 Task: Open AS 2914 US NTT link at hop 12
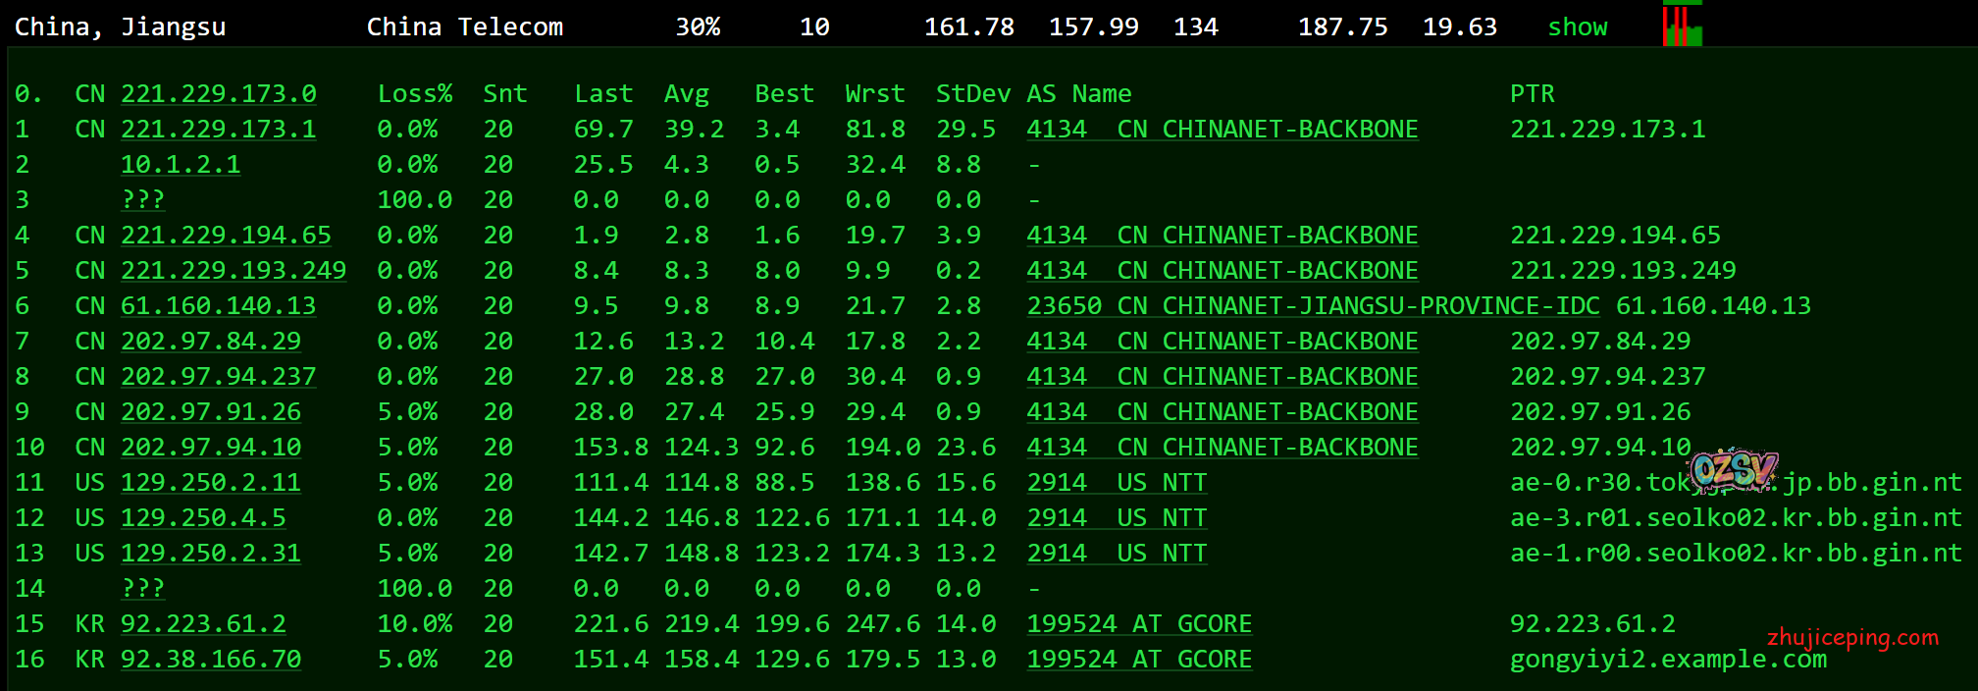(1117, 518)
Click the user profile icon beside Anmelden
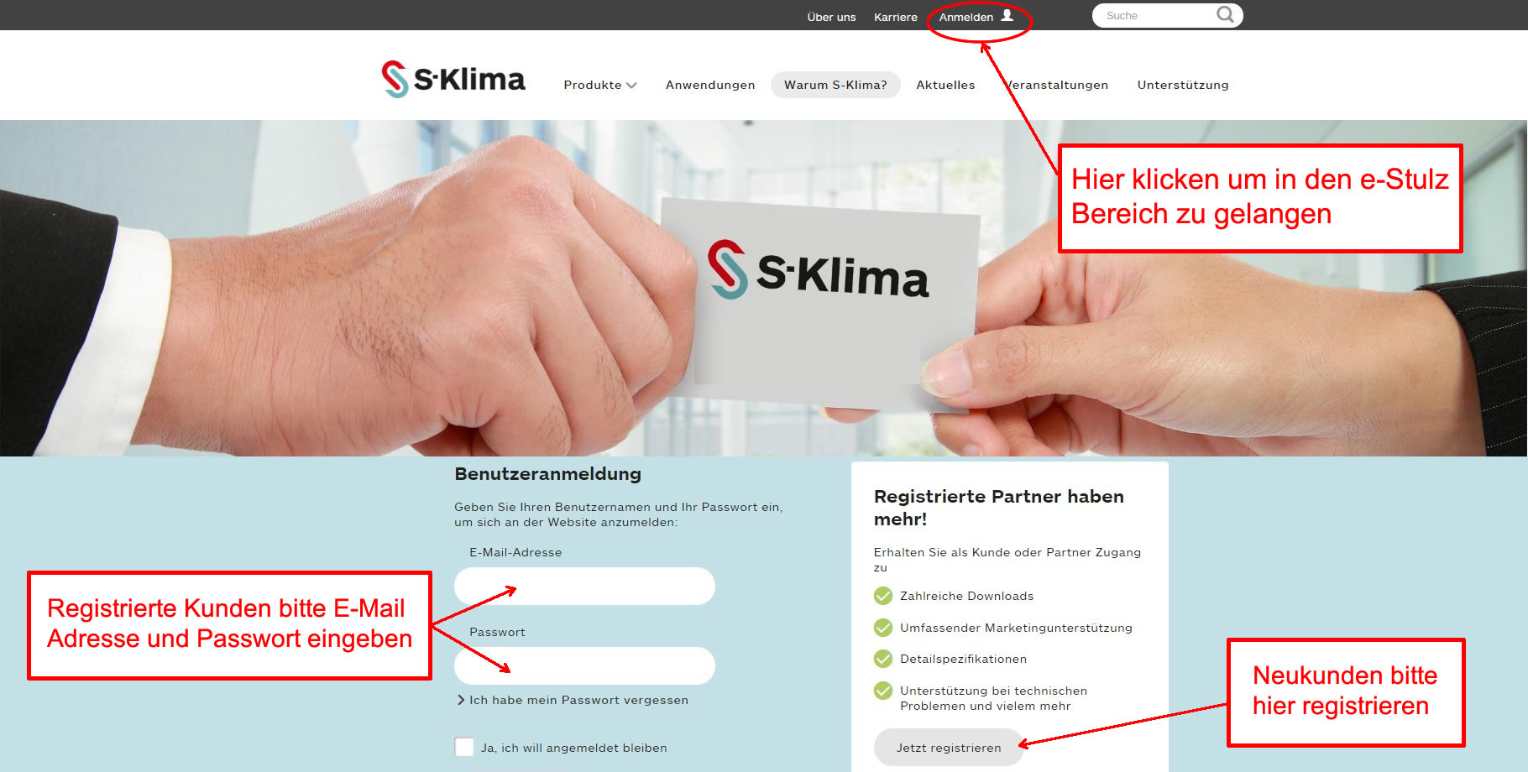The width and height of the screenshot is (1528, 772). pyautogui.click(x=1007, y=15)
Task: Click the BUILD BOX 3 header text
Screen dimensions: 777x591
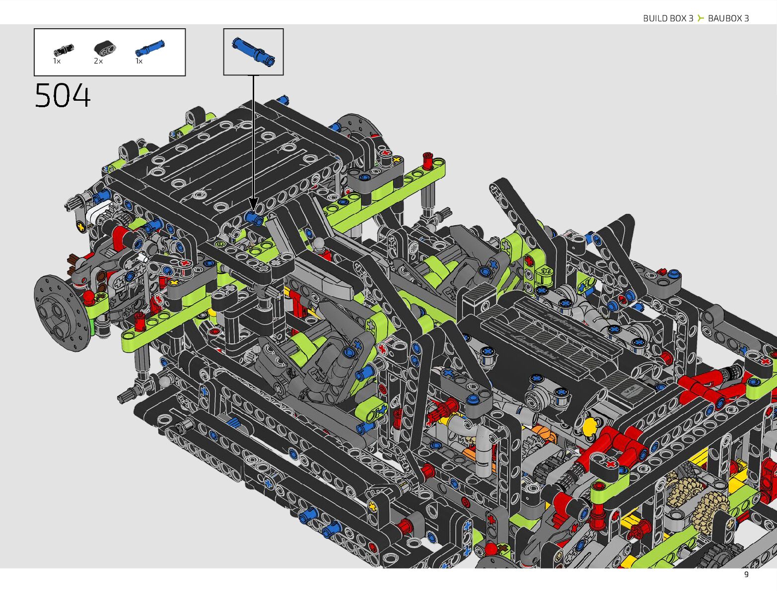Action: point(668,18)
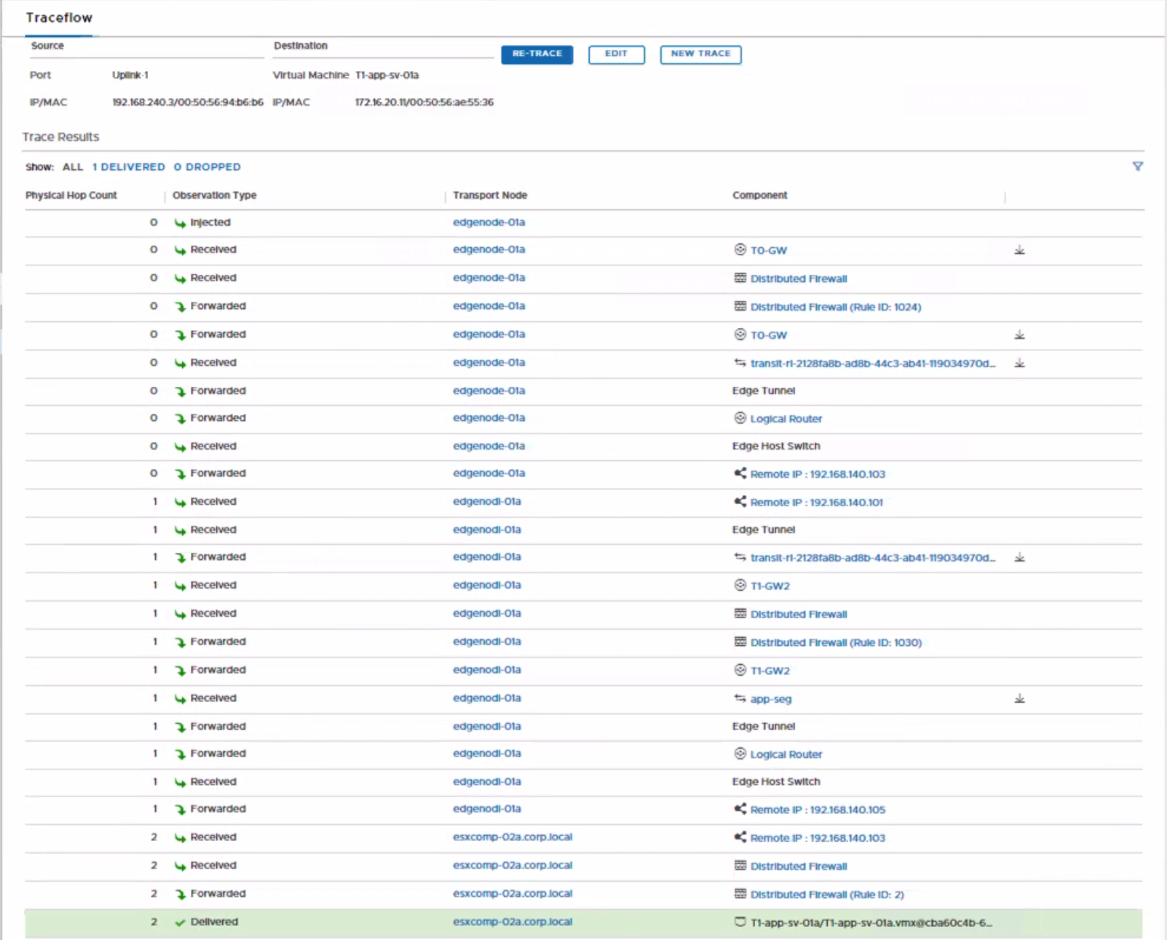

Your instructions → An exact transcription of all the entries is required, without the pictures.

Response to the exercise →
 Task: Open AS 2914 US NTT link at hop 12
(1117, 518)
Click the user profile icon beside Anmelden
The width and height of the screenshot is (1528, 772). pyautogui.click(x=1007, y=15)
Task: Click the BUILD BOX 3 header text
Screen dimensions: 777x591
Action: point(668,18)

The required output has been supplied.